— Assigned task —
In the listing, find every line that has the string "agent" and copy it.

— Available data —
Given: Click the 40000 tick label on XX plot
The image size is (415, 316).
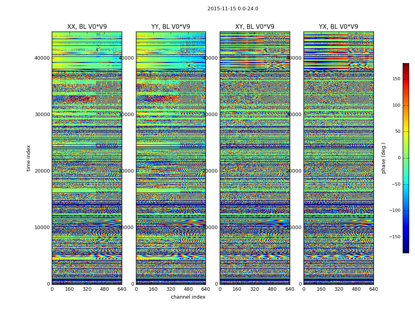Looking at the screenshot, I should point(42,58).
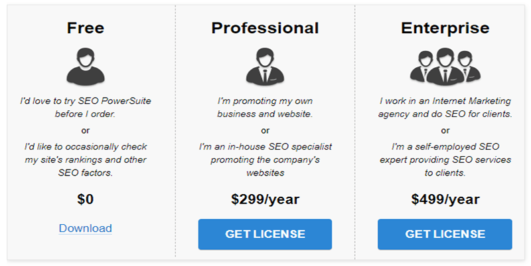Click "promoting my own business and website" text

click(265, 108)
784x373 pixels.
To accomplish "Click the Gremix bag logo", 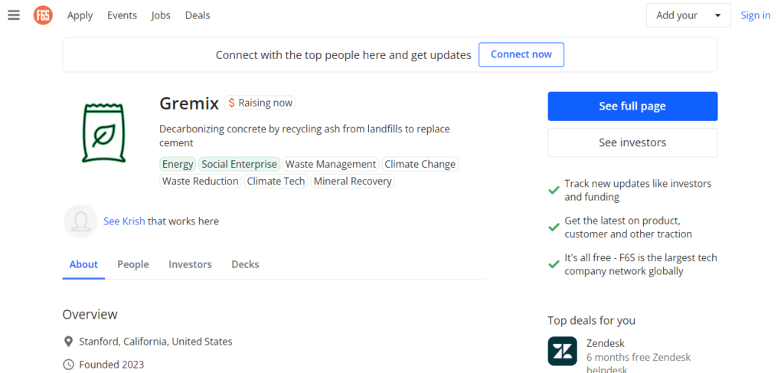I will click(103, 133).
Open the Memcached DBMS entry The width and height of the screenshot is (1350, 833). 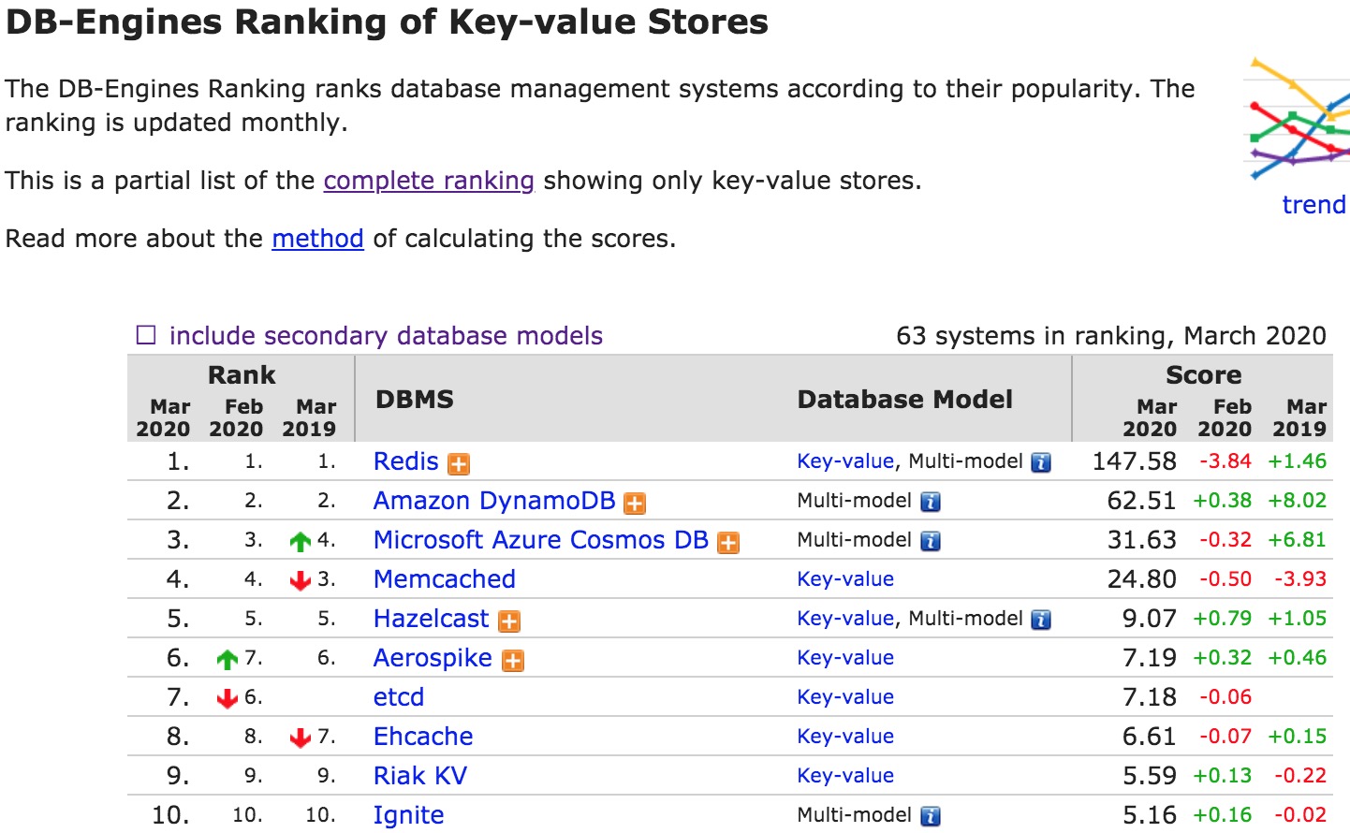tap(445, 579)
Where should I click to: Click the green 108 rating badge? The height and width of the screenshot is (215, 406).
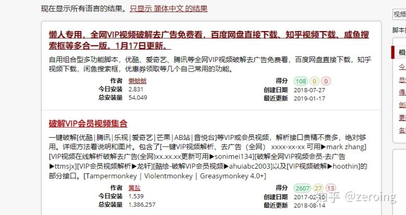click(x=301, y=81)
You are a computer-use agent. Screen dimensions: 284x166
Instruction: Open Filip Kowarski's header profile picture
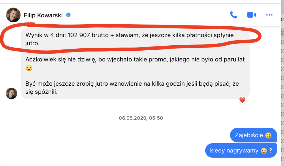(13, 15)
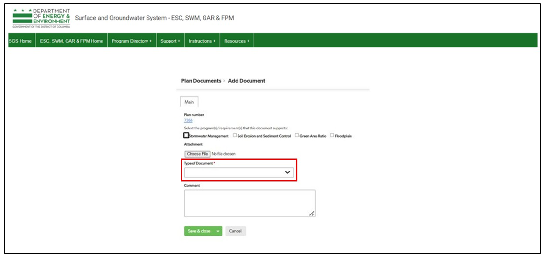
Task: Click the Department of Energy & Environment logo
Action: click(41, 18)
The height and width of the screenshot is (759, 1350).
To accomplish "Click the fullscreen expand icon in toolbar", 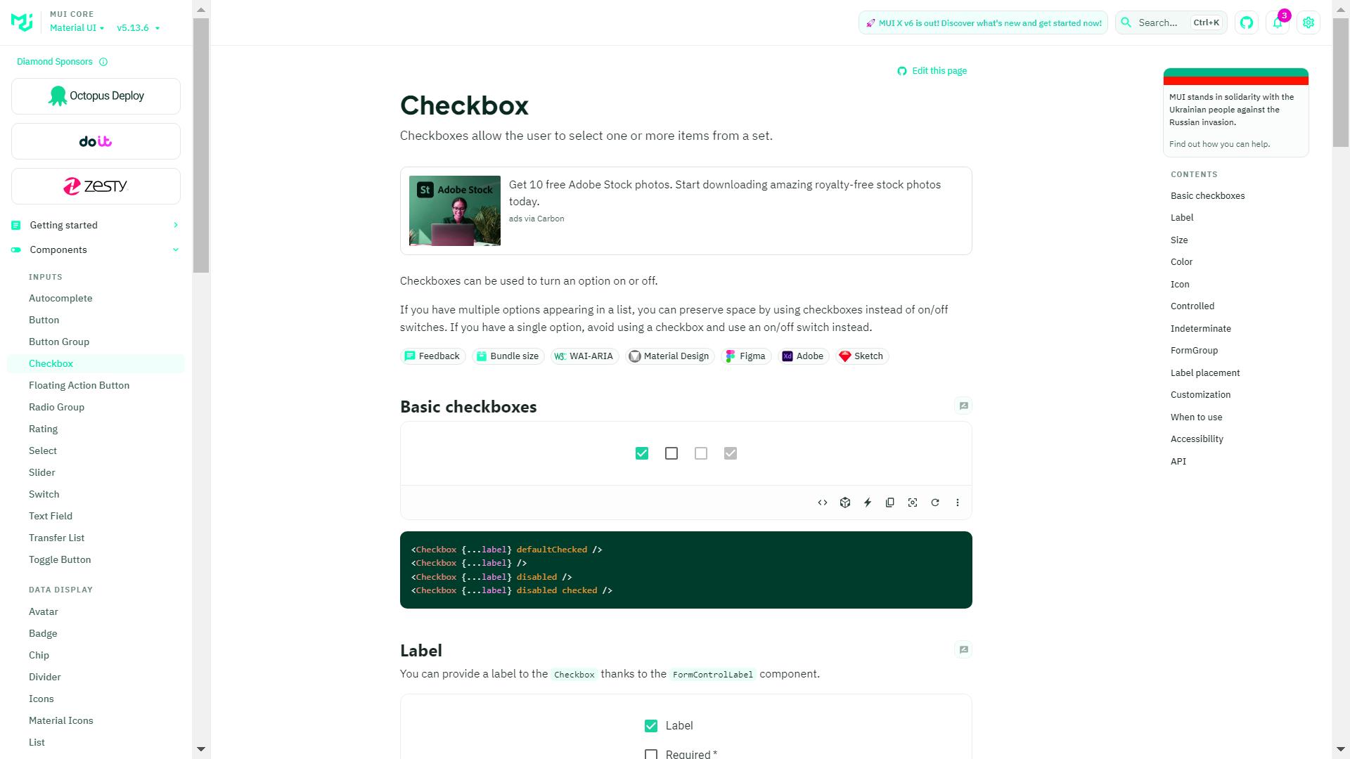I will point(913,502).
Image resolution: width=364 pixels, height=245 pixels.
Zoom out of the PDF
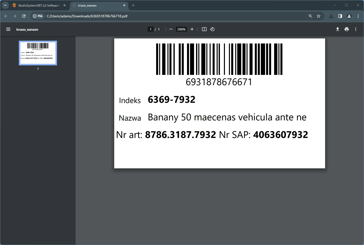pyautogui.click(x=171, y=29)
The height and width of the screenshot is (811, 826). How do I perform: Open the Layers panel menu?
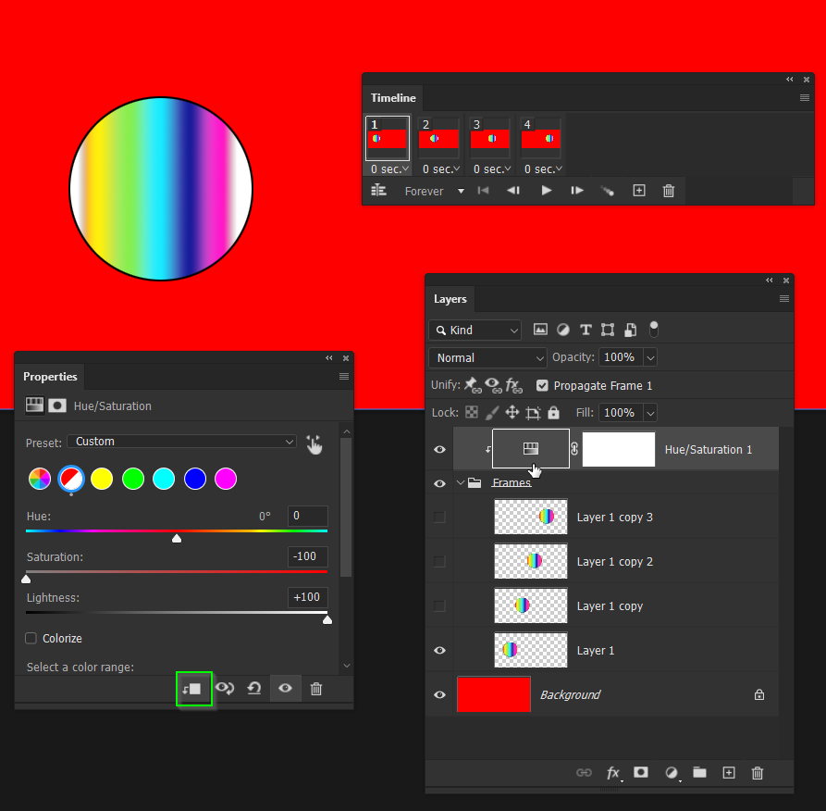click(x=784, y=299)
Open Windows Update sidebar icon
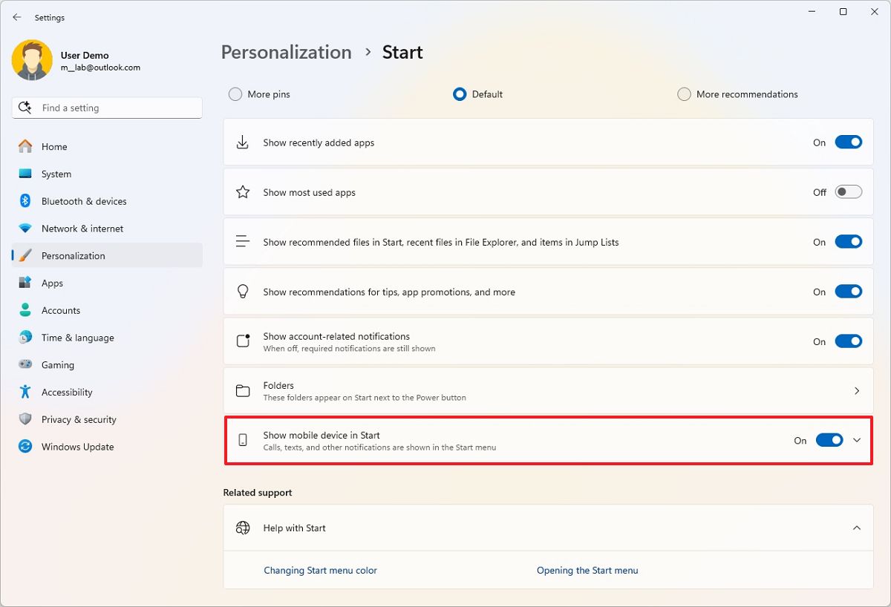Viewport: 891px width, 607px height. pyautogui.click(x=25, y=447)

--

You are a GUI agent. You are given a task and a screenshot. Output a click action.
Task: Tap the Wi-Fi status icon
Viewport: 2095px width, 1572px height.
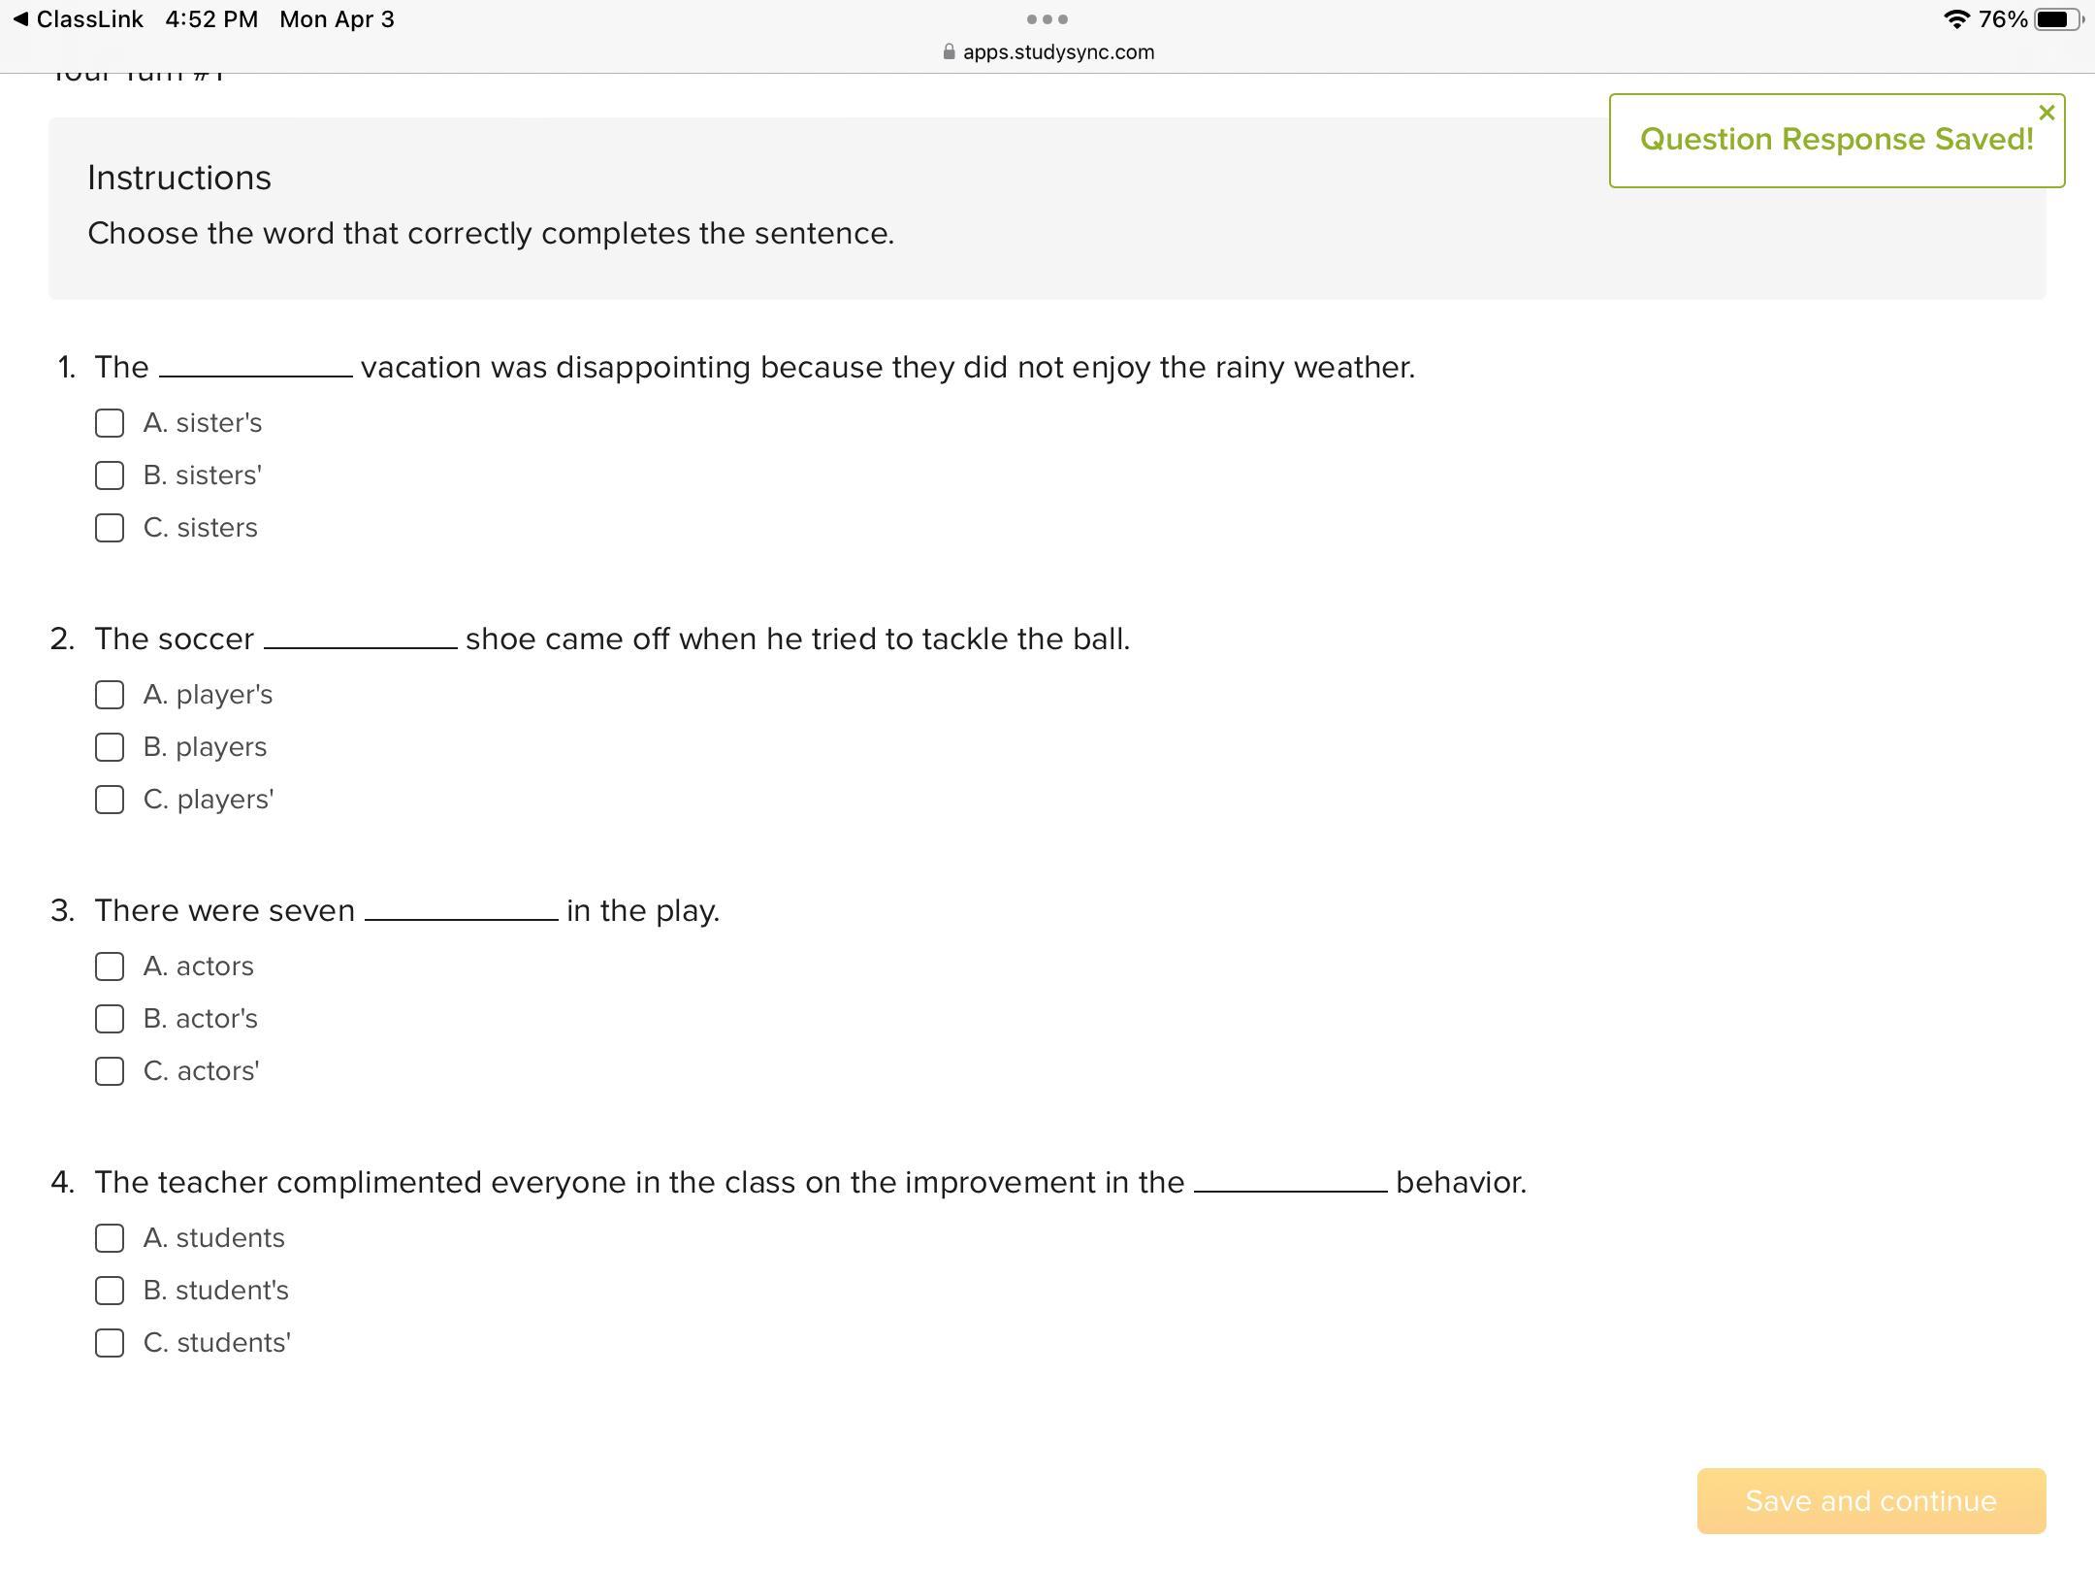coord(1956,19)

--

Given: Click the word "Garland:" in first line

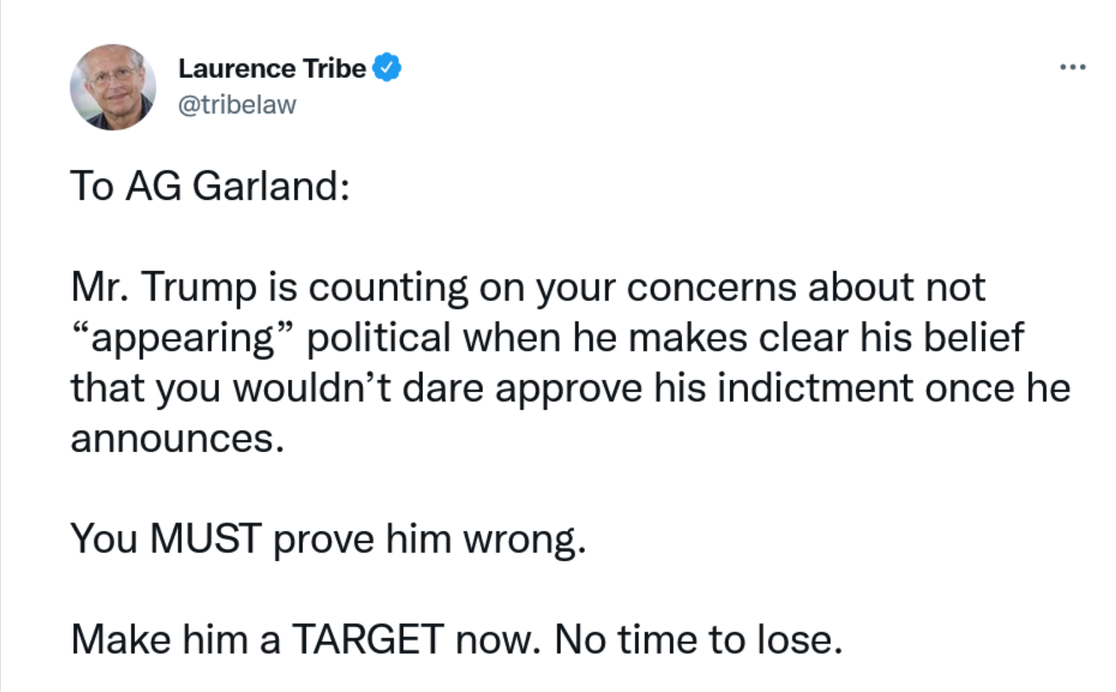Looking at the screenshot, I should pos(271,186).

— Exercise answer —
You are a computer-use agent. Screen dimensions: 284x166
You are a GUI agent. You are given a task and a screenshot. Output a click action.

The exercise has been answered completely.